• [Task objective]
Can you reproduce the data below with "specific" substituted for every "particular" and everything else left unchanged?

• [Extracted entries]

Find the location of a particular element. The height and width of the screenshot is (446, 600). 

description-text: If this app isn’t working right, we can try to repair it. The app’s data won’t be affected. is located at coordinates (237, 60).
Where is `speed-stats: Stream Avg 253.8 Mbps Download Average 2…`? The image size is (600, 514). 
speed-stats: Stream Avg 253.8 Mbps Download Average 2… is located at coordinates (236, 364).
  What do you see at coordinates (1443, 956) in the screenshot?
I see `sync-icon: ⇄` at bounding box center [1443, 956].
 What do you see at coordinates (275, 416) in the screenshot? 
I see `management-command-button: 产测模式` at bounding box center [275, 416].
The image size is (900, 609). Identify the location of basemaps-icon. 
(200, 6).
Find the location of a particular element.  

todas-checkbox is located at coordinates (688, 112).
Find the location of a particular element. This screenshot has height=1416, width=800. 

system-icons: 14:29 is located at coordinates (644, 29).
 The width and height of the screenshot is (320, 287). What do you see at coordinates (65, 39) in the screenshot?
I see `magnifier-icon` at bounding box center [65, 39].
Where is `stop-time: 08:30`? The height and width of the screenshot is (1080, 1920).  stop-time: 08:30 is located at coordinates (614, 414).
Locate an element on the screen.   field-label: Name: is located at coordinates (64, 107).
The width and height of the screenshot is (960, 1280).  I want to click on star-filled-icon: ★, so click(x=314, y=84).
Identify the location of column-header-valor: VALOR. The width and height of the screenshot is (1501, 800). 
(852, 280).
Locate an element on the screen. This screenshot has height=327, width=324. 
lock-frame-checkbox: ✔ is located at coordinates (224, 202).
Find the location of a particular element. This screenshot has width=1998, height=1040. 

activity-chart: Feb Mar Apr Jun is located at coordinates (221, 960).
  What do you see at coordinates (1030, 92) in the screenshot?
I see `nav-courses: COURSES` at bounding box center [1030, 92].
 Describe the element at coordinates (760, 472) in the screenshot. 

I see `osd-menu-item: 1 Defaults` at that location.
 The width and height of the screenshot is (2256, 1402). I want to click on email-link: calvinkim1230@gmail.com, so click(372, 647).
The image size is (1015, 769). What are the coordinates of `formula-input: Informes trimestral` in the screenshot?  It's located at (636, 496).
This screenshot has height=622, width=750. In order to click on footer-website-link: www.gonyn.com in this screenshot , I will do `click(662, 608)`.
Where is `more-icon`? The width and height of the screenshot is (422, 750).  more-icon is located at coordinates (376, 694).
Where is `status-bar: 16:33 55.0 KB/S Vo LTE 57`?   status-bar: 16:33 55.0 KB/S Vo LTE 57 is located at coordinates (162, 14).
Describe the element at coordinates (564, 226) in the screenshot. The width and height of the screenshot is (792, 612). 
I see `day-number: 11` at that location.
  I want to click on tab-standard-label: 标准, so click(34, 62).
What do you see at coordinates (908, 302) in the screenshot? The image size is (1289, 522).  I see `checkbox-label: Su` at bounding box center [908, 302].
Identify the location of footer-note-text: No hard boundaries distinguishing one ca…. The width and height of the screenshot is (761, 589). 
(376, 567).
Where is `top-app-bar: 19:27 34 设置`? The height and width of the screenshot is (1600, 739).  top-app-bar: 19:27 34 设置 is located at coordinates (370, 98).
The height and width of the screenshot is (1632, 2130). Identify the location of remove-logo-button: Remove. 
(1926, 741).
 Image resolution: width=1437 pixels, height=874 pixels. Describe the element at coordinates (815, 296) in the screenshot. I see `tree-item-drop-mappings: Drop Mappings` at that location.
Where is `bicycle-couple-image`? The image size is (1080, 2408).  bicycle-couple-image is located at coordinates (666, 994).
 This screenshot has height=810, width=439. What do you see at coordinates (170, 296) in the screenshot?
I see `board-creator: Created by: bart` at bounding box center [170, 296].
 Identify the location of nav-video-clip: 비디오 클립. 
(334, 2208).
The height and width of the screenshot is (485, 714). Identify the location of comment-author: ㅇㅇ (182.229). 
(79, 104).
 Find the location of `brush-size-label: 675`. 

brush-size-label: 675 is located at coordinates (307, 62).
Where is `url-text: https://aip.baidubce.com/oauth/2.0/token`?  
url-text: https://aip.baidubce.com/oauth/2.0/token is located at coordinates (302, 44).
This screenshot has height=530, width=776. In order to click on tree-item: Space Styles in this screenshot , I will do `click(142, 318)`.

• [Response]
Find the location of a specific element. The height and width of the screenshot is (446, 600). 

description-text: If this app isn’t working right, we can try to repair it. The app’s data won’t be affected. is located at coordinates (237, 60).
Where is `speed-stats: Stream Avg 253.8 Mbps Download Average 2…`? The image size is (600, 514). 
speed-stats: Stream Avg 253.8 Mbps Download Average 2… is located at coordinates (236, 364).
  What do you see at coordinates (1443, 956) in the screenshot?
I see `sync-icon: ⇄` at bounding box center [1443, 956].
 What do you see at coordinates (275, 416) in the screenshot? 
I see `management-command-button: 产测模式` at bounding box center [275, 416].
The image size is (900, 609). Identify the location of basemaps-icon. 
(200, 6).
Find the location of a specific element.  

todas-checkbox is located at coordinates (688, 112).
Find the location of a specific element. This screenshot has height=1416, width=800. 

system-icons: 14:29 is located at coordinates (644, 29).
 The width and height of the screenshot is (320, 287). What do you see at coordinates (65, 39) in the screenshot?
I see `magnifier-icon` at bounding box center [65, 39].
Where is `stop-time: 08:30`? The height and width of the screenshot is (1080, 1920).  stop-time: 08:30 is located at coordinates (614, 414).
Locate an element on the screen.   field-label: Name: is located at coordinates (64, 107).
The width and height of the screenshot is (960, 1280).  I want to click on star-filled-icon: ★, so click(x=314, y=84).
Identify the location of column-header-valor: VALOR. The width and height of the screenshot is (1501, 800). 
(852, 280).
Locate an element on the screen. This screenshot has height=327, width=324. 
lock-frame-checkbox: ✔ is located at coordinates (224, 202).
Find the location of a specific element. This screenshot has width=1998, height=1040. 

activity-chart: Feb Mar Apr Jun is located at coordinates (221, 960).
  What do you see at coordinates (1030, 92) in the screenshot?
I see `nav-courses: COURSES` at bounding box center [1030, 92].
 Describe the element at coordinates (760, 472) in the screenshot. 

I see `osd-menu-item: 1 Defaults` at that location.
 The width and height of the screenshot is (2256, 1402). I want to click on email-link: calvinkim1230@gmail.com, so click(372, 647).
The image size is (1015, 769). What are the coordinates of `formula-input: Informes trimestral` in the screenshot?  It's located at (636, 496).
This screenshot has height=622, width=750. In order to click on footer-website-link: www.gonyn.com in this screenshot , I will do `click(662, 608)`.
Where is `more-icon`? The width and height of the screenshot is (422, 750).  more-icon is located at coordinates (376, 694).
Where is `status-bar: 16:33 55.0 KB/S Vo LTE 57`?   status-bar: 16:33 55.0 KB/S Vo LTE 57 is located at coordinates (162, 14).
Describe the element at coordinates (564, 226) in the screenshot. The width and height of the screenshot is (792, 612). 
I see `day-number: 11` at that location.
  I want to click on tab-standard-label: 标准, so click(34, 62).
What do you see at coordinates (908, 302) in the screenshot? The image size is (1289, 522).  I see `checkbox-label: Su` at bounding box center [908, 302].
Identify the location of footer-note-text: No hard boundaries distinguishing one ca…. The width and height of the screenshot is (761, 589). 
(376, 567).
Where is `top-app-bar: 19:27 34 设置`? The height and width of the screenshot is (1600, 739).  top-app-bar: 19:27 34 设置 is located at coordinates (370, 98).
The height and width of the screenshot is (1632, 2130). Identify the location of remove-logo-button: Remove. 
(1926, 741).
 Image resolution: width=1437 pixels, height=874 pixels. Describe the element at coordinates (815, 296) in the screenshot. I see `tree-item-drop-mappings: Drop Mappings` at that location.
Where is `bicycle-couple-image`? The image size is (1080, 2408).  bicycle-couple-image is located at coordinates (666, 994).
 This screenshot has height=810, width=439. What do you see at coordinates (170, 296) in the screenshot?
I see `board-creator: Created by: bart` at bounding box center [170, 296].
 Identify the location of nav-video-clip: 비디오 클립. 
(334, 2208).
The height and width of the screenshot is (485, 714). Identify the location of comment-author: ㅇㅇ (182.229). 
(79, 104).
 Find the location of `brush-size-label: 675`. 

brush-size-label: 675 is located at coordinates (307, 62).
Where is `url-text: https://aip.baidubce.com/oauth/2.0/token`?  
url-text: https://aip.baidubce.com/oauth/2.0/token is located at coordinates (302, 44).
This screenshot has height=530, width=776. In order to click on tree-item: Space Styles in this screenshot , I will do `click(142, 318)`.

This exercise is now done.